GEORGIA RUTH – Fossil Scale (Navigator NAVIGATOR099)

fossil scaleI really liked Georgia Ruth’s 2013 debut album, Week Of Pines. It was refreshing, a record of many moods that she had taken time over. She’s taken her time over her second CD, Fossil Scale, too but this is very different. Georgia Ruth has taken a big step towards the mainstream, moving to a big label, abandoning the harp in favour of piano as the instrument to write on and singing in Welsh only once, on Meic Stevens’ ‘Sylvia’.

Fossil Scale is rooted in Caernarfon where it was written, between the mountains and the sea, and its title is more literal than you might think. Produced by Marta Salogni and David Wrench, its sound is heavily dependent on keyboards and guitars with the addition of sarangi played by Suhail Yusuf Khan and featured on ‘China’. That touch of exoticism feeds into the album in other ways: synth effects and odd bits of found sound. The opening track is the single, ‘The Doldrums’, suitably radio-friendly but I find ‘Cloudbroke’, ‘When I Was Blue’ and ‘The Bodies’ much more interesting.
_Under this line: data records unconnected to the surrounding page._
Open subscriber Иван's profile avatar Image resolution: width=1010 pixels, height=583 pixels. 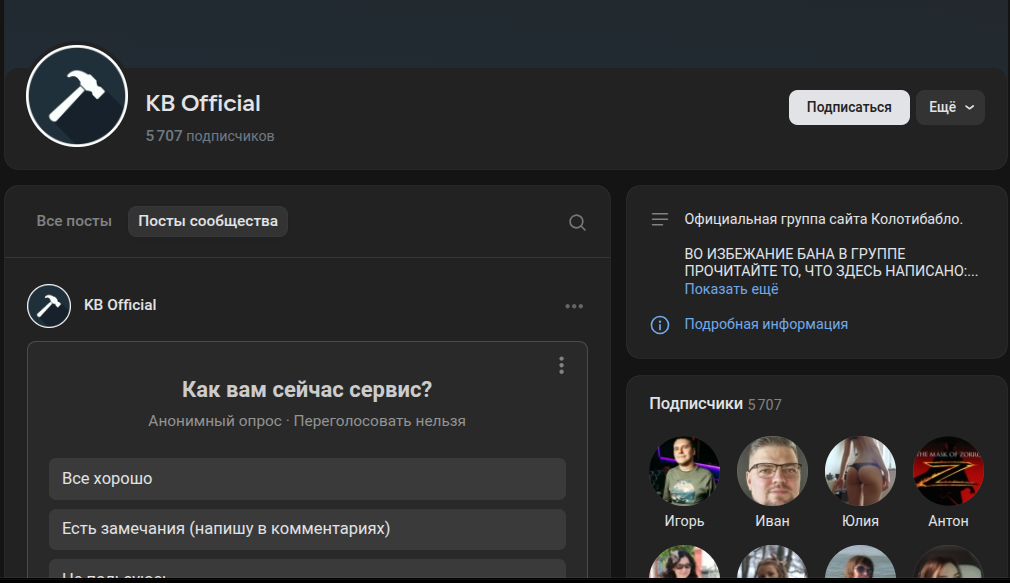(772, 470)
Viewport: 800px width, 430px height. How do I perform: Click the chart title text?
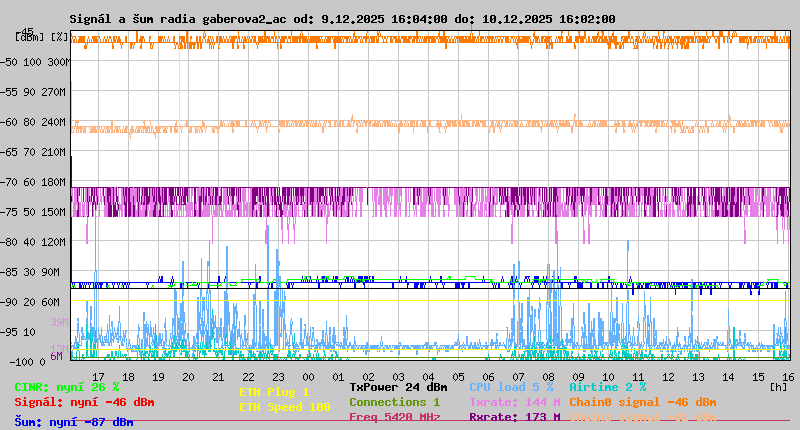pos(342,19)
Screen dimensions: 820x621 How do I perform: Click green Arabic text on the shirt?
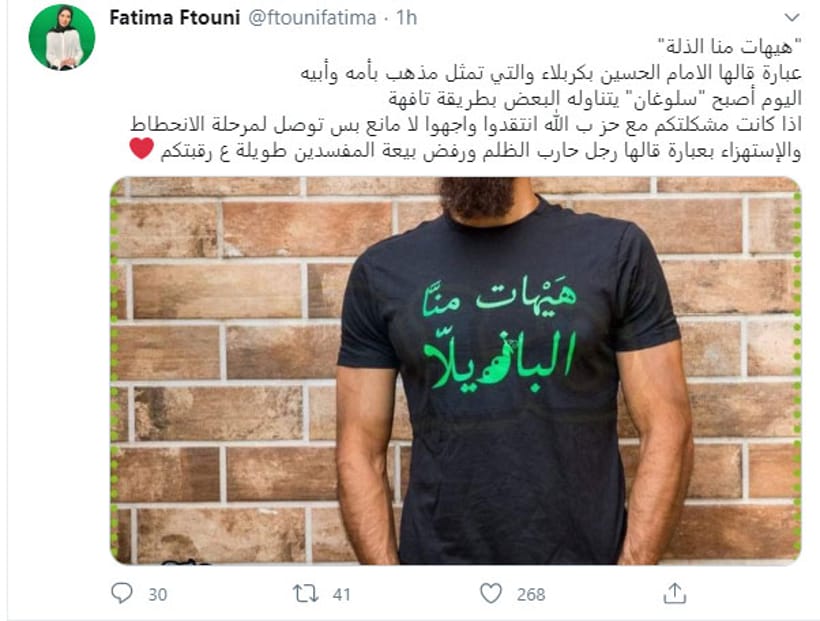pos(499,334)
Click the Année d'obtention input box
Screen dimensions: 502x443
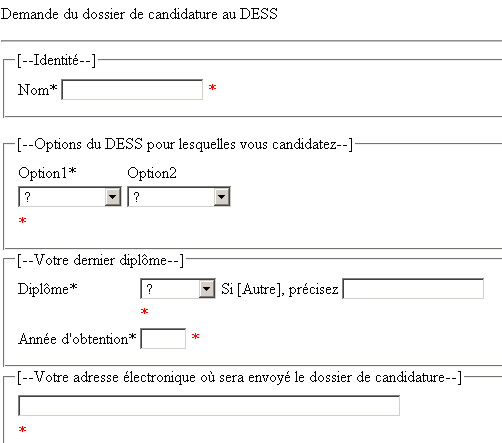[x=163, y=339]
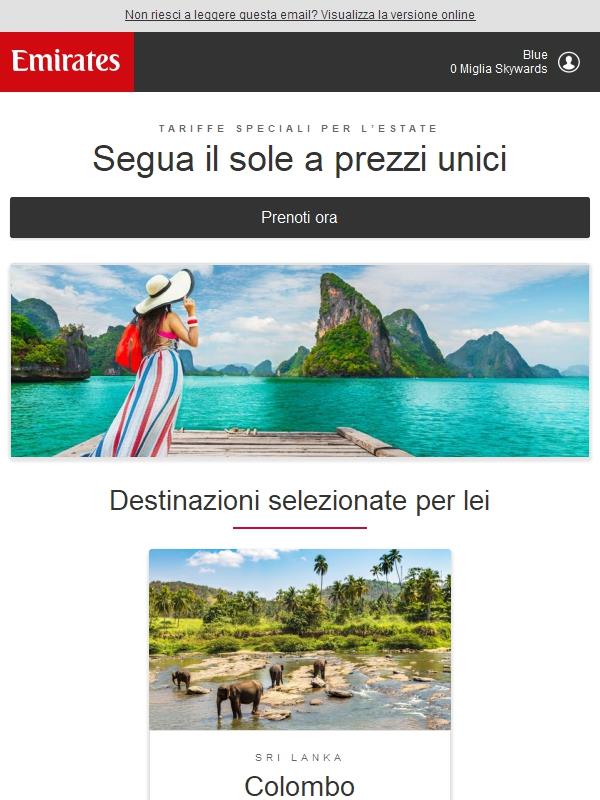Open the turquoise bay hero banner image
The height and width of the screenshot is (800, 600).
click(x=300, y=360)

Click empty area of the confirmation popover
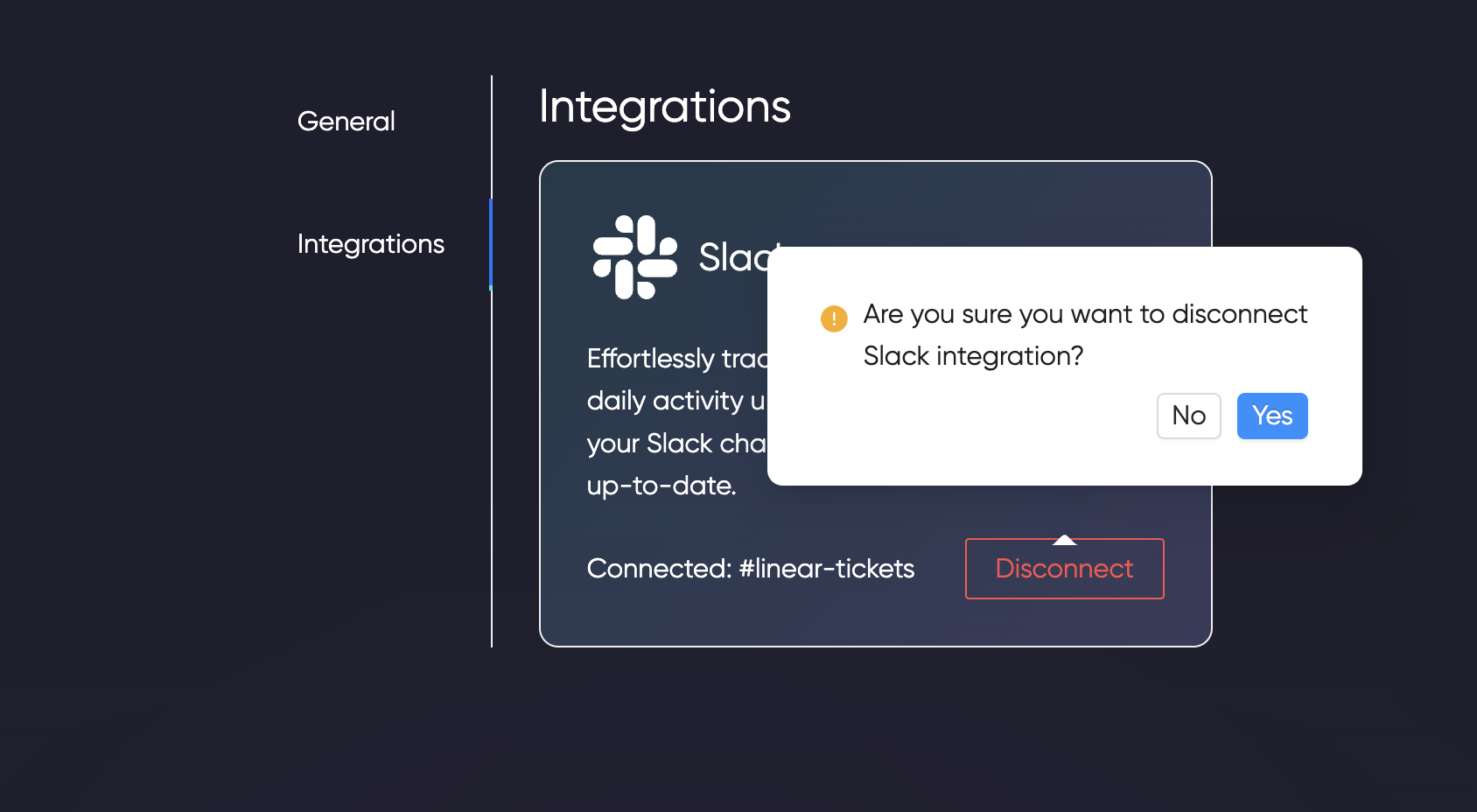point(962,429)
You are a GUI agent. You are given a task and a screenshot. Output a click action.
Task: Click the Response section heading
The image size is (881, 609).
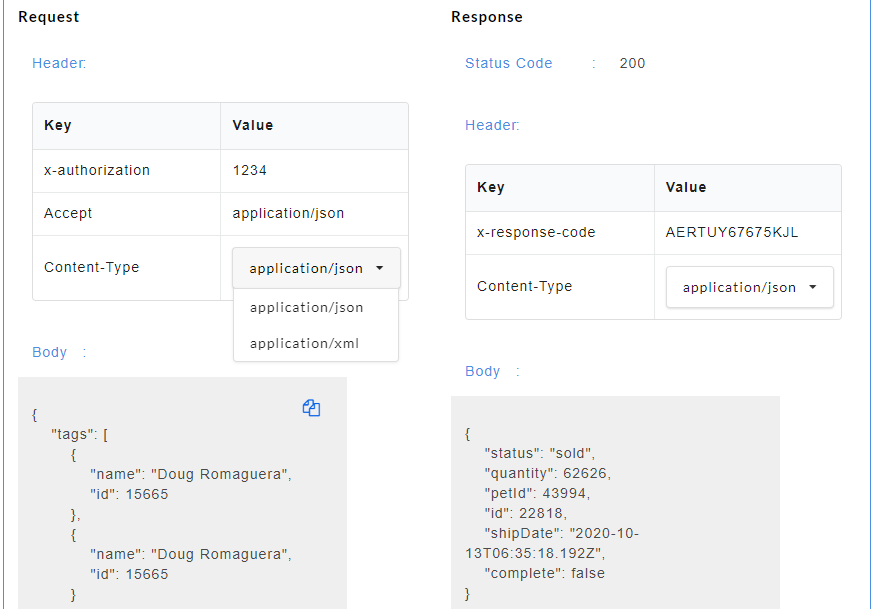486,16
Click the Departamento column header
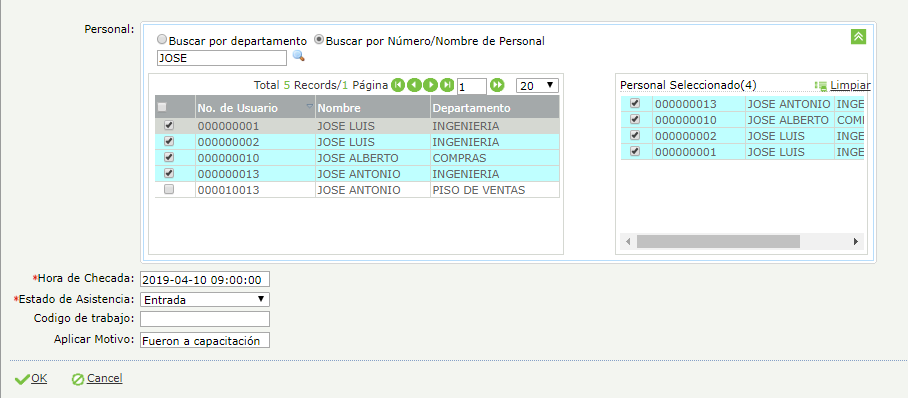 pyautogui.click(x=472, y=108)
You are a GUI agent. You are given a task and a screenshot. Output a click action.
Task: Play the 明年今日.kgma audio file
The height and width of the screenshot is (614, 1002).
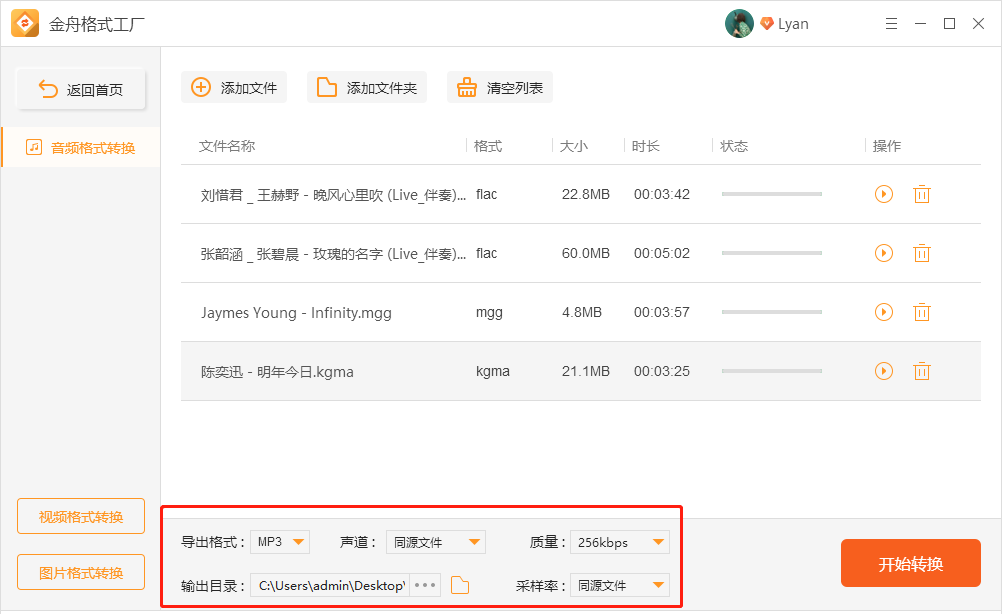tap(883, 371)
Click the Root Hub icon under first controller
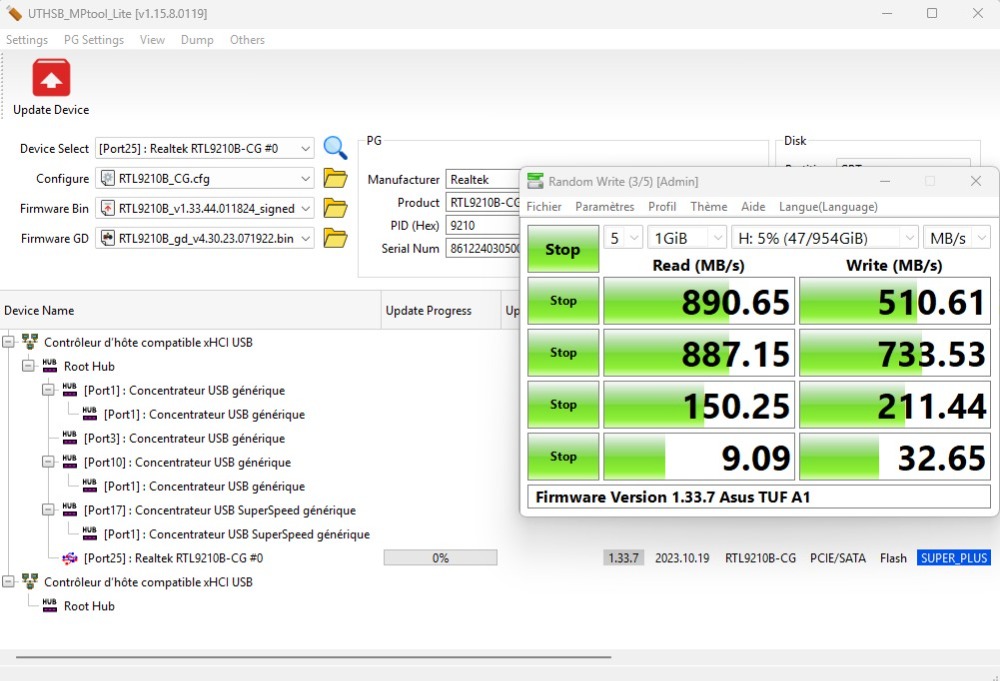This screenshot has width=1000, height=681. click(x=48, y=366)
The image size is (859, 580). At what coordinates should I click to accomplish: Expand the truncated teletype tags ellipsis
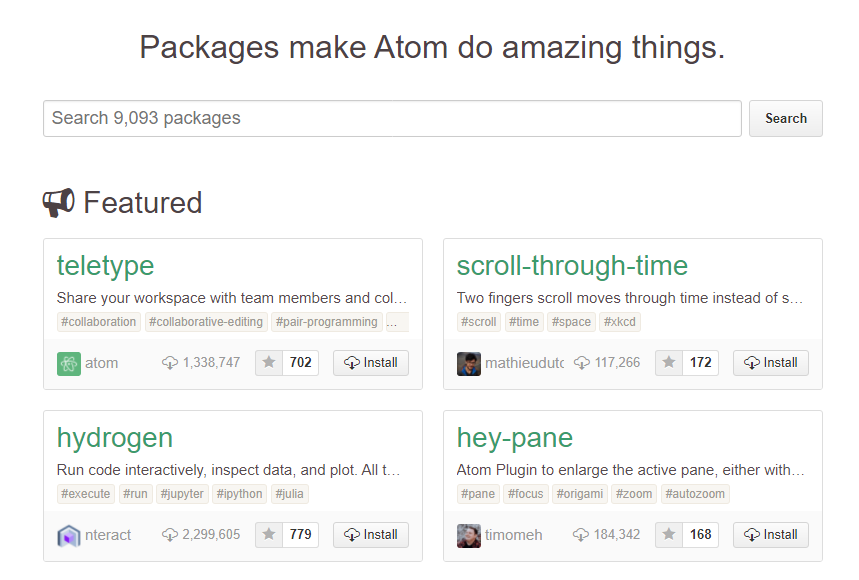tap(397, 322)
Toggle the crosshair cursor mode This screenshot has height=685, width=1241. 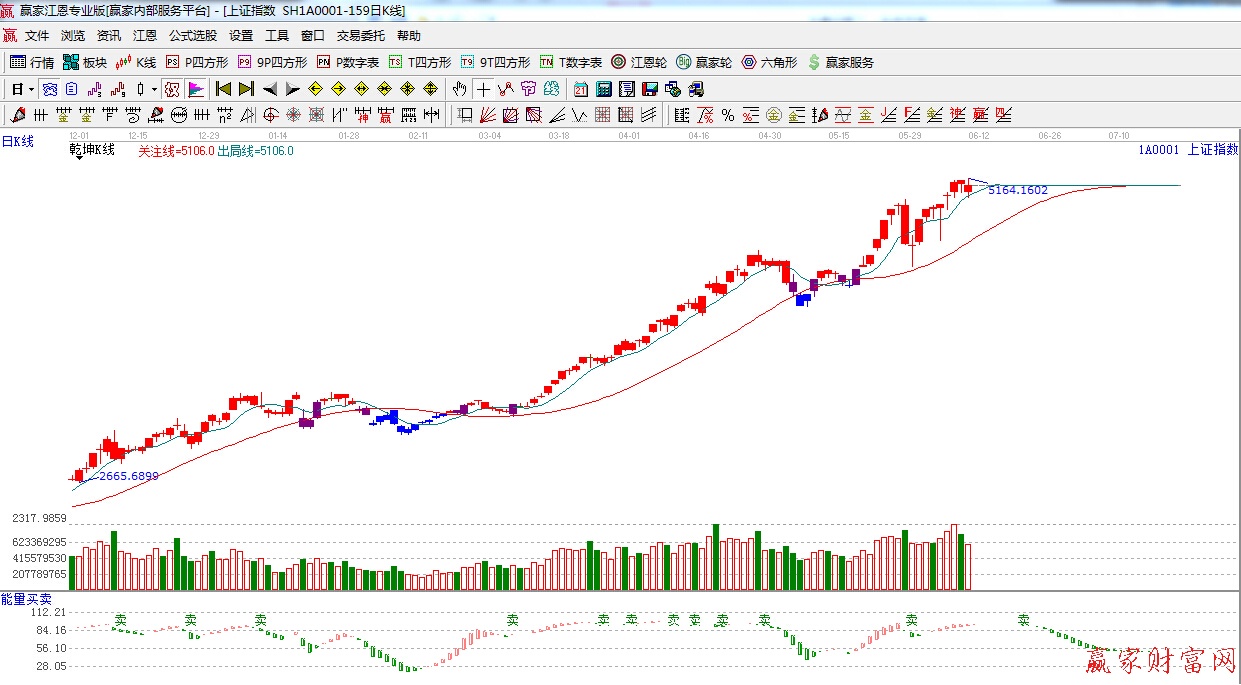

‘Ice Age’ is particularly good and I do have a fondness for Meic Stevens’ work. ‘Sylvia’ is the most conventional song on the album with a gently ringing electric guitar but my favourite is ‘Supermoon’ which begins as a pretty song but takes off into a flight of fancy with percussion and chanted vocals.

Fossil Scale is a big step forward for Georgia Ruth and I hope it’s as sure-footed as she believes it to be. She has gained a lot of experience over the last few years, including time spent in Kolkata, and this a confident piece of work.